Using Digital Trace Data in the Social Sciences, University of Konstanz (Summer 2018)

Instructor: Andreas Jungherr

Week 8: Loading Twitter Data Into a Database

During this session, we will learn how to load data downloaded on Twitter into a database. Loading tweets into a database will create a little overhead in work at the beginning but trust me, this will more then pay off for you further down the line when you are working with large data sets.

In this session, we will discuss the workings of the file database.py provided in twitterresearch accompanying the tutorial. The script will load downloaded tweets into a SQLite database object and establish a predefined database structure allowing you a set of typical analytical approaches to Twitter data. The script uses peewee to interact with SQLite from Python.

To retrace your steps after the session have a look at pages 29-41 in the tutorial. Also, have a look at the example code below.

Starting out working with SQL can be challenging. So for this part of the course it is even more advisable than for the other elements to spend some time to familiarize yourself with the language beyond the confines of the course. So make sure to have a look at the following introductory courses:

Code Examples:

In this session, we will learn how to load downloaded tweets into a database to allow for more flexbible analyses later on.

First, let’s point the command line to your working directory for this project

cd "/Users/().../twitterresearch"

First, let’s get some data.

Start iPython and collect all available tweets of a user. In our example case, we collect available messages posted by US law professor Lawrence Lessig.

ipython
import examples
examples.save_user_archive_to_database()

Now, you should find a new file in your working directory called tweets.db. The file contains all available tweets posted by Lawrence Lessig saved in database ready formatting.

Of course you are able to change the user or users you want to track by adapting the function save_user_archive_to_database() in the file examples.py according to your interests. There you can also change the name of the file into something to your liking. Doing so is advisable when you adapt our scripts.

In a next step, we have to load the file tweets.db into a SQLite database. We do so through running our script database.py included in our twitterresearch script set.

A Closer look at database.py

Before we run the script database.py, let’s have a look at its workings in detail.

We start by importing necessary modules

import logging
import datetime
from dateutil import parser
from pytz import utc
import peewee
from playhouse.fields import ManyToManyField

In a next step, we load the file tweets.db as a SQLite database to the object db. We will interact with SQLite directly from Python through the tool peewee which you downloaded with other modules through our file requirements.txt.

For more information on pewee see its documenation.

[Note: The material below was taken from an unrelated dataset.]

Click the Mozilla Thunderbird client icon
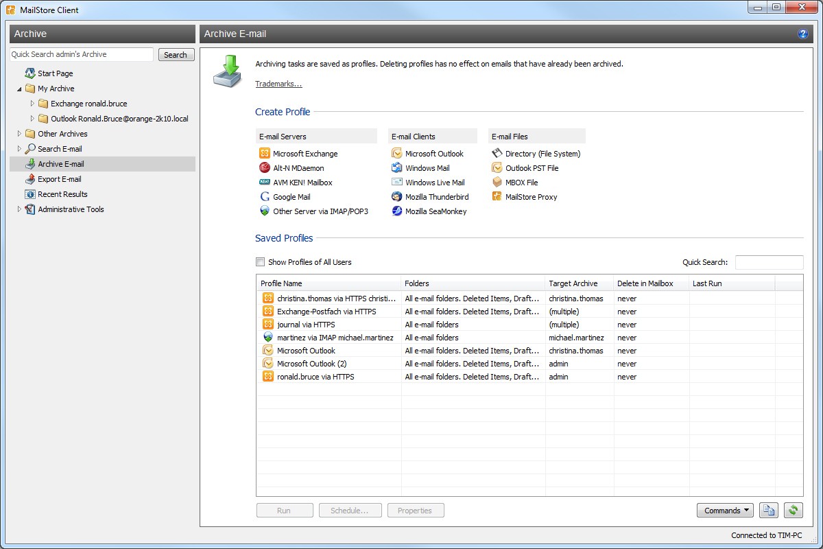 point(397,197)
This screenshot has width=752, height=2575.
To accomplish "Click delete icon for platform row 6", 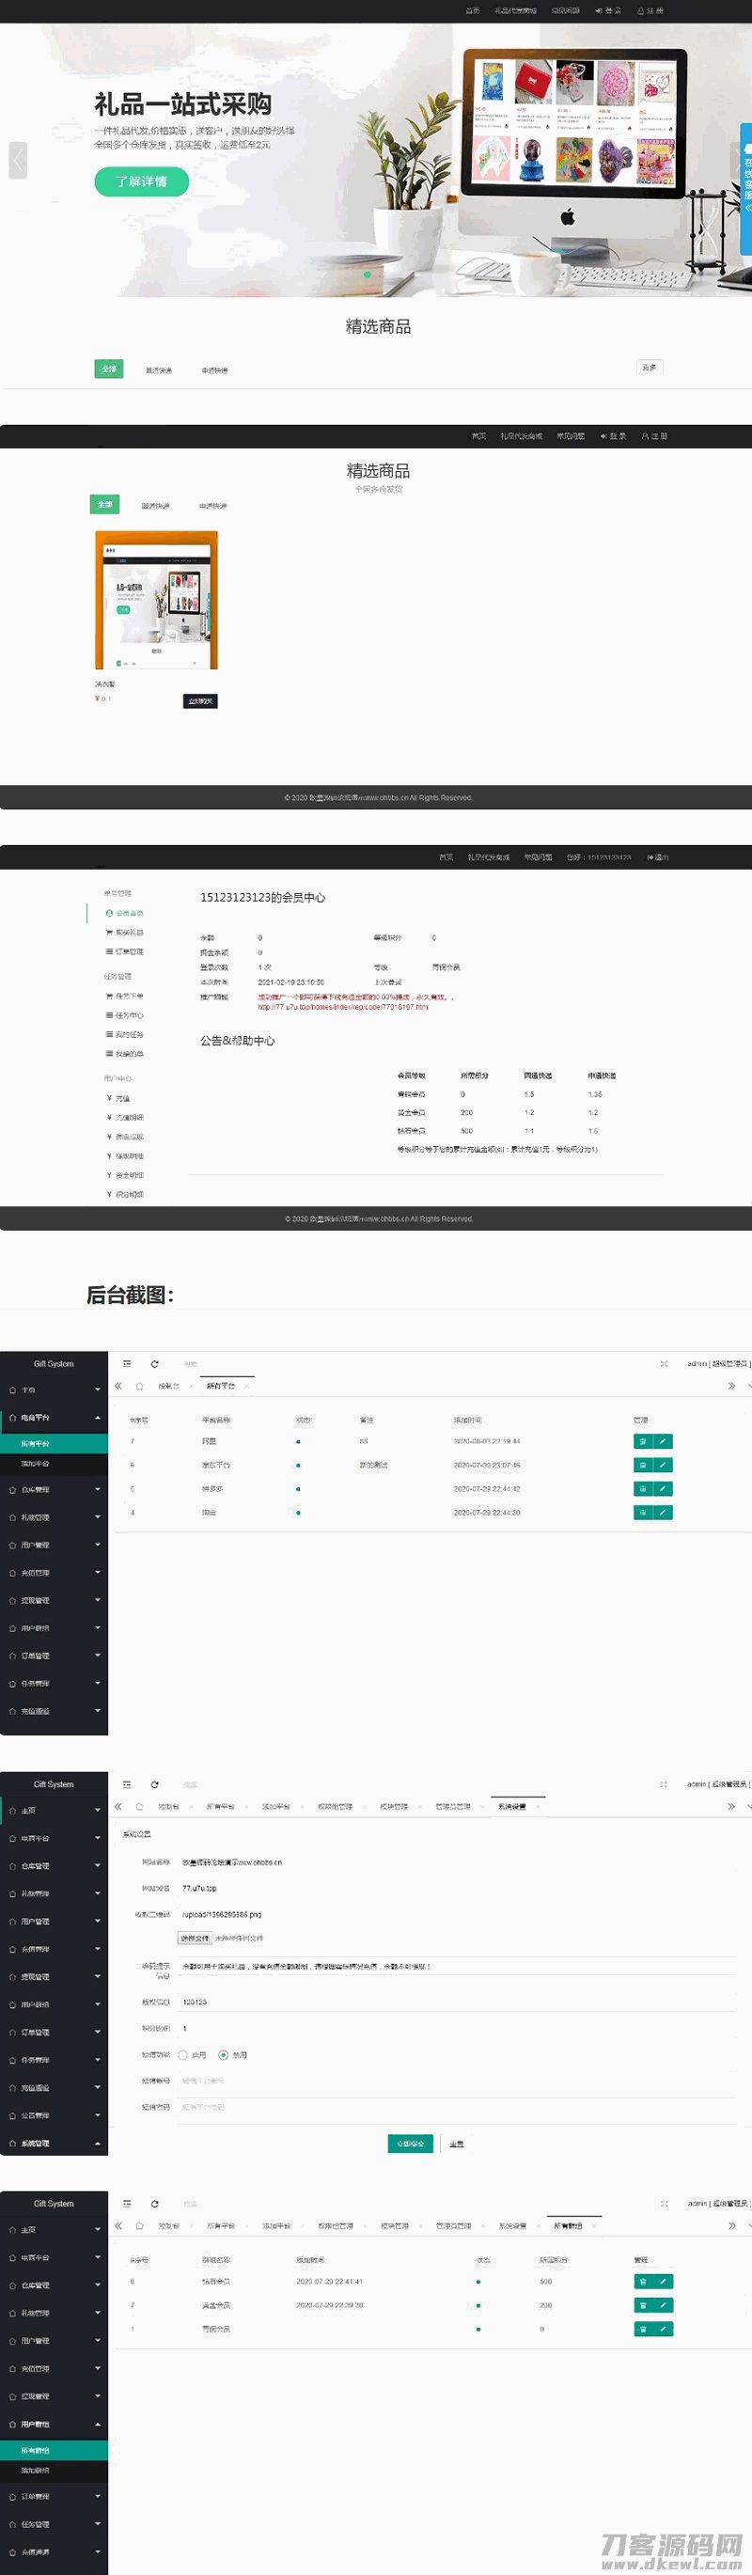I will [643, 1465].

For more information on SQLite see its documenation or

Back to the script:

db = peewee.SqliteDatabase("tweets.db", threadlocals=True)
db.connect()

After connecting to the database, we have define fields in our database. Or in other words, define database models. Our script will take to most of the work for you but let’s have a close read through to understand better what happens here:

We start by setting a base model for the database

class BaseModel(peewee.Model):

    """
    Base model for setting the database to use
    """
    class Meta:
        database = db

Now we use a selection of the fields provided by Twitter through its API to create database fields that will allow us to directly query or summarize the values contained in these field.

Here we define the field Hashtag:

class Hashtag(BaseModel):

    """
    Hashtag model.
    """
    tag = peewee.CharField(unique=True, primary_key=True)

Here we define the field URL:

class URL(BaseModel):

    """
    URL model.
    """
    url = peewee.CharField(unique=True, primary_key=True)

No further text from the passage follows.